|

Yenilenme bir kopuş değildir

Muhafazakar toplumlar-kültürler farkındalık ve eleştiriye ihtiyaç duymuyor. Muhafazakarlıklar insanları ve toplumları zihinsel fosilleşmelere sürüklüyor. Bütün modernliklerin yapay inşalar olduğunu bilmek gerekir. Günümüz dünyasında özgürlük maskesi altında bir tiranlık sürdürülüyor. Özgürlük, hiçbir alanda/anlamda kural tanımamak anlamına geliyor.

Atasoy Müftüoğlu
00:00 - 7/07/2014 Pazartesi
Güncelleme: 22:35 - 6/07/2014 Pazar
Yeni Şafak
Yenilenme bir kopuş değildir
Yenilenme bir kopuş değildir

Modern-seküler Batı dünyası, Batılı olmayan dünyayı bir nesne gibi algılıyor, bu dünya üzerinde bir nesne üzerinde çalışıyor gibi çalışıyor, nesneleri kategorize eder gibi kategorize ediyor.

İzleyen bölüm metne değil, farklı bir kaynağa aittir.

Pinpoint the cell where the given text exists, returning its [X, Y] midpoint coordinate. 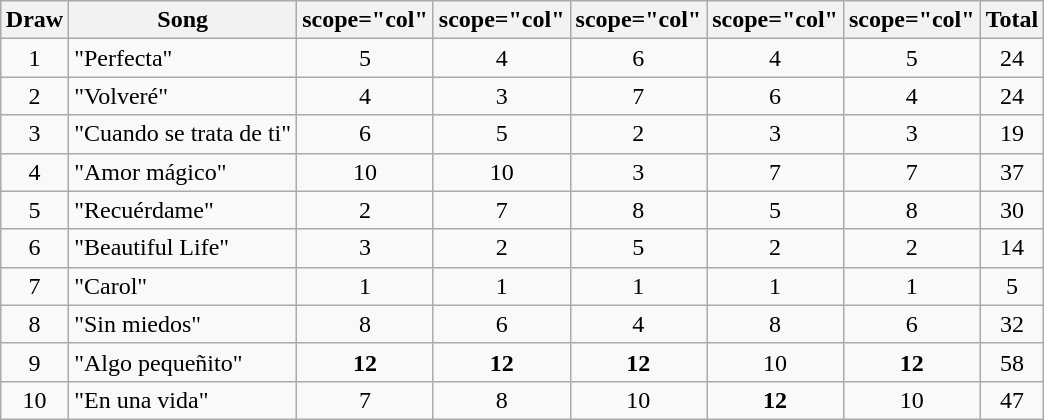
14 [1012, 248]
9 [34, 362]
Song [183, 20]
47 [1012, 400]
37 [1012, 172]
"Sin miedos" [183, 324]
"Algo pequeñito" [183, 362]
"Beautiful Life" [183, 248]
"En una vida" [183, 400]
30 [1012, 210]
"Recuérdame" [183, 210]
"Perfecta" [183, 58]
Draw [34, 20]
"Volveré" [183, 96]
19 [1012, 134]
58 [1012, 362]
"Cuando se trata de ti" [183, 134]
32 [1012, 324]
Total [1012, 20]
"Carol" [183, 286]
"Amor mágico" [183, 172]
Search for the cell housing the specified text and yield its [X, Y] center coordinate. 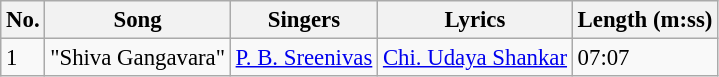
No. [23, 20]
Song [138, 20]
P. B. Sreenivas [304, 58]
Chi. Udaya Shankar [476, 58]
Singers [304, 20]
07:07 [644, 58]
Length (m:ss) [644, 20]
Lyrics [476, 20]
1 [23, 58]
"Shiva Gangavara" [138, 58]
Search for the cell housing the specified text and yield its [x, y] center coordinate. 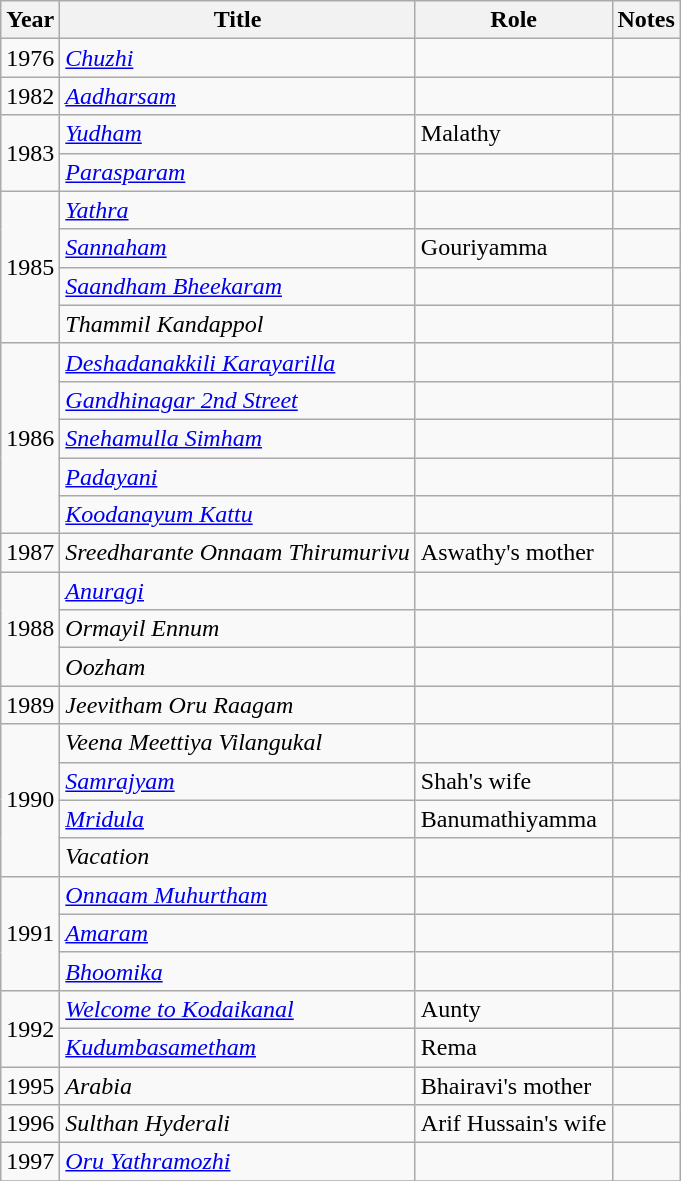
Title [238, 20]
Welcome to Kodaikanal [238, 1009]
Arabia [238, 1085]
Jeevitham Oru Raagam [238, 705]
Koodanayum Kattu [238, 515]
1983 [30, 153]
Bhairavi's mother [514, 1085]
Mridula [238, 819]
1990 [30, 800]
Banumathiyamma [514, 819]
Aswathy's mother [514, 553]
Ormayil Ennum [238, 629]
Sannaham [238, 248]
Bhoomika [238, 971]
Sulthan Hyderali [238, 1124]
1997 [30, 1162]
1995 [30, 1085]
1989 [30, 705]
Shah's wife [514, 781]
Yathra [238, 210]
Rema [514, 1047]
Sreedharante Onnaam Thirumurivu [238, 553]
Samrajyam [238, 781]
Oru Yathramozhi [238, 1162]
Gouriyamma [514, 248]
Notes [646, 20]
Aunty [514, 1009]
Yudham [238, 134]
Deshadanakkili Karayarilla [238, 362]
Gandhinagar 2nd Street [238, 400]
Parasparam [238, 172]
1985 [30, 267]
Oozham [238, 667]
1982 [30, 96]
1991 [30, 933]
Role [514, 20]
Amaram [238, 933]
Aadharsam [238, 96]
Chuzhi [238, 58]
1992 [30, 1028]
Year [30, 20]
1996 [30, 1124]
1987 [30, 553]
Arif Hussain's wife [514, 1124]
Anuragi [238, 591]
Kudumbasametham [238, 1047]
1988 [30, 629]
Padayani [238, 477]
1986 [30, 438]
1976 [30, 58]
Onnaam Muhurtham [238, 895]
Thammil Kandappol [238, 324]
Snehamulla Simham [238, 438]
Malathy [514, 134]
Vacation [238, 857]
Saandham Bheekaram [238, 286]
Veena Meettiya Vilangukal [238, 743]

Bu durum çok açık bir şekilde, tartışmasız bir biçimde modernitenin emperyalist niteliğini yansıtıyor. Eleştirel farkındalığa sahip olmaksızın, edilgen ve teslimiyetçi hayatlar sürdürdüğümüz için, emperyalist tahakkümü sorun haline getirmiyor, bu tahakkümü normalleştirebiliyoruz. Zihinlerimiz biçim irademiz dışında, dışarıdan seküler kalıplara sokuluyor.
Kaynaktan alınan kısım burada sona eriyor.